Using Nextdoor as any kind of gauge for where the city should focus police resources, in other words, is to do outreach to a tiny, self-selected fraction of the city, in contrast to the much broader way government agencies typically communicate with neighborhood. It’s kind of like determining city policy based on an unscientific survey posted on a departmental website on seattle.gov.

Second, as I’ve pointed out previously, the closed-loop nature of the system can lead neighborhoods to whip themselves into a frenzy over relatively minor issues such as discarded needles, “suspicious” or unfamiliar people, people living in their cars who don’t obey parking laws, and litter, without the context of what’s going on in other neighborhoods.

For example, Nextdoor members in Ballard and Magnolia routinely post photos of people they describe as “suspicious,” in some cases accusing them of specific crimes, without their knowledge or consent; tacitly condone vigilantism against homeless people they feel are creating litter and committing property crimes; and have threatened to dump garbage and human waste on the lawns of Murray and council member Mike O’Brien, who represents Ballard, one of the epicenters of Nextdoor-based overreaction. (Nextdoor members also frequently post tangents that violate the site’s ban on personal attacks, and have harassed and threatened me personally within the site itself and in off-site communications that refer to things I have written about Nextdoor.)
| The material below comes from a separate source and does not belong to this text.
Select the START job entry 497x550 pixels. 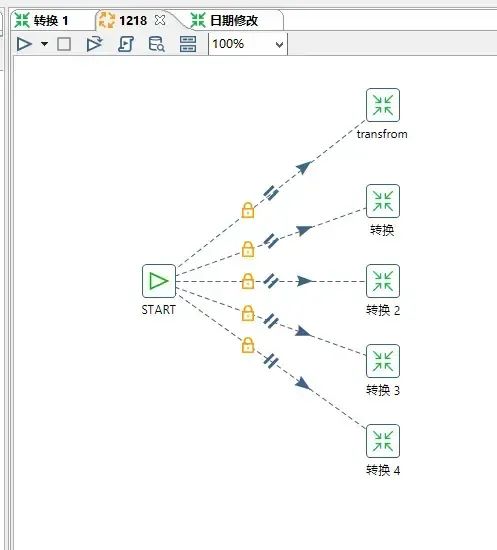click(x=159, y=281)

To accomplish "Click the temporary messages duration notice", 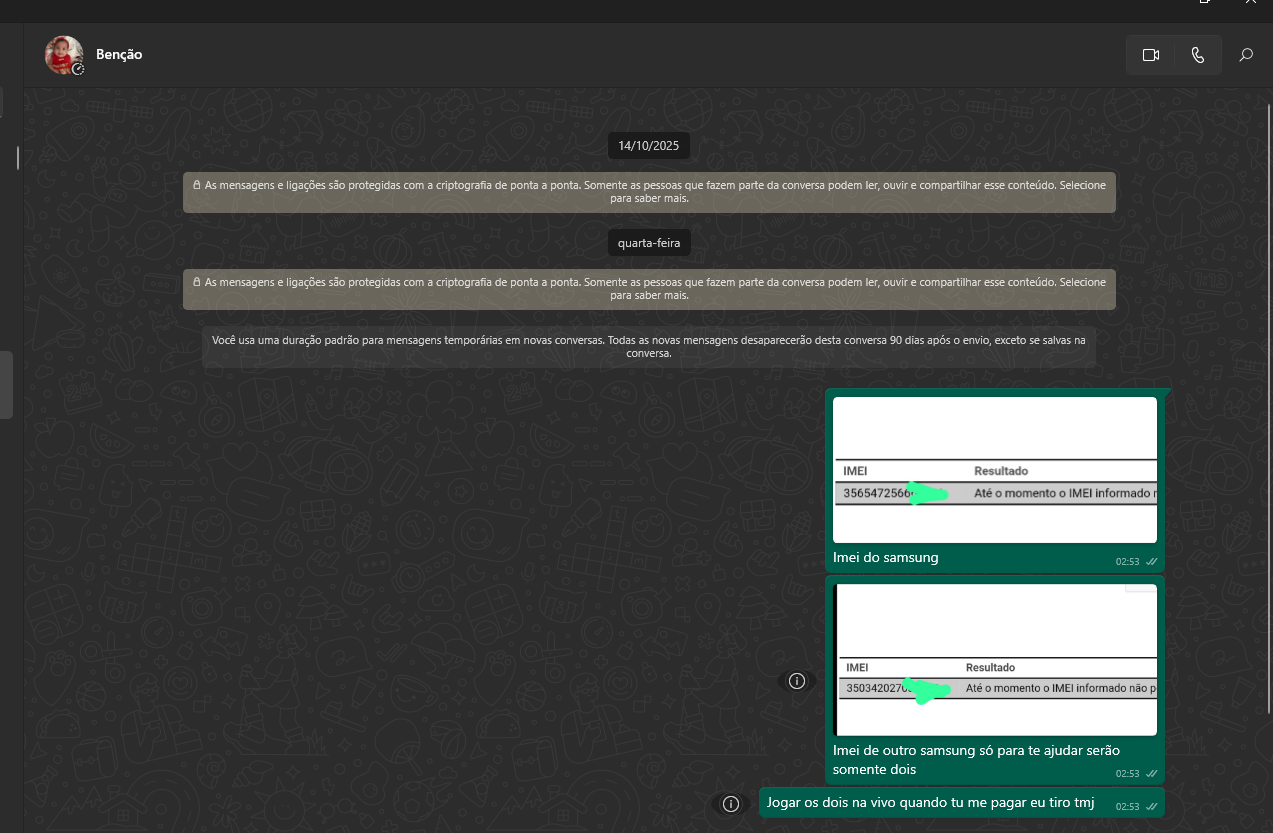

How much does any of this matter? In terms of city policy (as opposed to civil discourse), maybe not that much. Nextdoor is, after all, merely “another tool in the toolbox” for outreach by SPD and other city offices and departments—including, currently, the mayor’s office, the Department of Neighborhoods, Seattle Public Utilities, and the city as a whole.

And it’s not like the city doesn’t have a longstanding policy of basing policy on which group shouts the loudest—at a meeting on Monday evening, in fact, a city staffer admitted that Murray had promised to preserve most single-family zoning in perpetuity “after a big outcry from [homeowners in] the neighborhoods.”

But I do wonder: What message is the city, and Murray in particular, sending by continuing to partner with Nextdoor and using it as a tool to communicate with, and get feedback from, neighborhoods? Intentionally or not, I think they’re saying that they want to provide yet another way for a small, motivated cadre of agitated homeowners to direct and shape city policy.